Persoonlijke aantekeningen
We bevinden ons bij de goden op de Olympus. In het midden zit Jupiter, met tussen zijn benen zijn attribuut: de adelaar. Links van hem zit Juno en achter hem herkennen we onder meer Athena (met helm) en Diana (met halve maan). Rechts staat Venus die, terwijl Cupido haar probeert te kalmeren, heftig op Jupiter inpraat. Deze laatste lijkt, met het hoofd op de rechterhand rustend, niet erg geïnteresseerd.
Hoe zij het weet, ontgaat ons, maar volgens De Bosque komt Venus hier de zaak van haar zoon, de Trojaanse Aeneas verdedigen en zij (De Bosque, niet Venus) citeert daarbij uit Ovidius Metamorphosen [XIV.585-603] Venus woorden: Oh, mijn vader, gij die nooit hard tegen mij geweest zijt, geef mij heden, verzoek ik u dringend, het grootste teken van uw goedheid.
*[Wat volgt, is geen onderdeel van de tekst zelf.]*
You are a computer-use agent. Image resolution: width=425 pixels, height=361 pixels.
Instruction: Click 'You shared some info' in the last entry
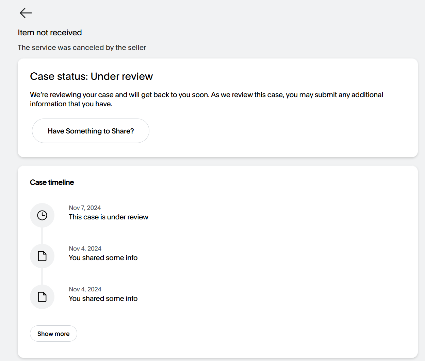(x=103, y=299)
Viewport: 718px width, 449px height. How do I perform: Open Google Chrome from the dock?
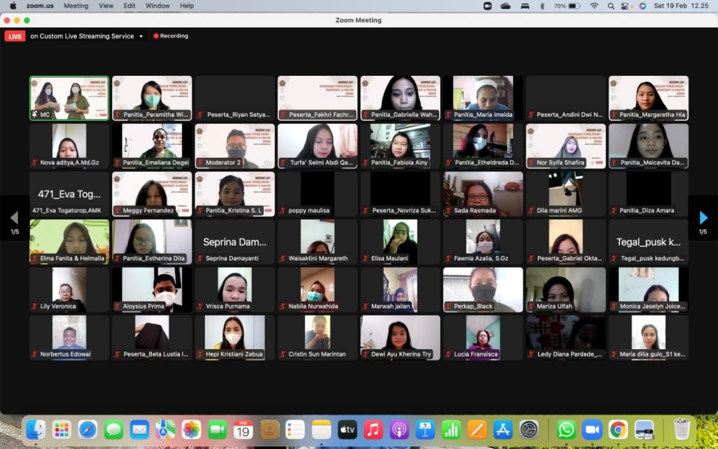click(618, 429)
Verleen aan mijn geliefde Aeneas, uit mijn bloed gevormd, en in jou zijn voorouder herkennend, verleen hem, oh, beste van alle vaderen, een plaats tussen de onsterfelijken.
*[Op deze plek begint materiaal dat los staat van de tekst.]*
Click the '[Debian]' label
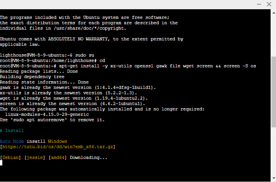The height and width of the screenshot is (182, 276). pyautogui.click(x=10, y=157)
Over het gebaar dat Venus met haar rechterhand maakt, zegt De Bosque niets, maar het is wel degelijk het vaginagebaar dat ook op het middenpaneel van Bosch Tuin der Lusten en op zoveel andere plaatsen in de beelding van de Nederlanden voorkomt: duim en wijsvinger vormen een halve cirkel, de andere vingers zijn dichtgeknepen. Maakt Venus dit gebaar om Jupiter te herinneren aan diens vroegere erotische escapades waarbij zij hem geholpen heeft en tracht zij hem zo mild te stemmen? Of gaat het in dit schilderij om iets heel anders dan De Bosque meent? Dat het precies Venus is die dit erotische gebaar maakt, is natuurlijk niet toevallig. En bovendien kan men moeilijk naast de opgeheven kop van de adelaar tussen Jupiters benen kijken, die zó geplaatst is dat hij bij Jupiter een erectie suggereert. In ieder geval vormt dit doek een mooie bewijsplaats voor het optreden van het vaginagebaar in de zeventiende eeuw.